**THE PROBLEM**.
Reproduce, word for word, every line starting at the line that contains "Task: Click the" and ending with the final line of the entries.

**DATA EXCERPTS**.
- - - -
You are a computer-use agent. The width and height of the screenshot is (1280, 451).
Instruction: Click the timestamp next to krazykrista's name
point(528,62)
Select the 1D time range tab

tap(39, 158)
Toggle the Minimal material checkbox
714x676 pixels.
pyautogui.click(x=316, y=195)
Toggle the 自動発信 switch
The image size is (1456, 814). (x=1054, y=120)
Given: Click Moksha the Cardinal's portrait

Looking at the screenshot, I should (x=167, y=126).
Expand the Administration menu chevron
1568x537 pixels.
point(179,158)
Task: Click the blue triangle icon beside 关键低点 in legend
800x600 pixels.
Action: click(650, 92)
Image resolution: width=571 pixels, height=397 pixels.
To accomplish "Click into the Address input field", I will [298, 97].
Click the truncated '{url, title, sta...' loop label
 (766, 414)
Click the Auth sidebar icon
- - - -
**EXERCISE RESPONSE**.
Task: Click the blue triangle icon beside 关键低点 in legend
800x600 pixels.
Action: click(650, 92)
Image resolution: width=571 pixels, height=397 pixels.
To accomplish "Click into the Address input field", I will [298, 97].
Click the truncated '{url, title, sta...' loop label
 (766, 414)
Click the Auth sidebar icon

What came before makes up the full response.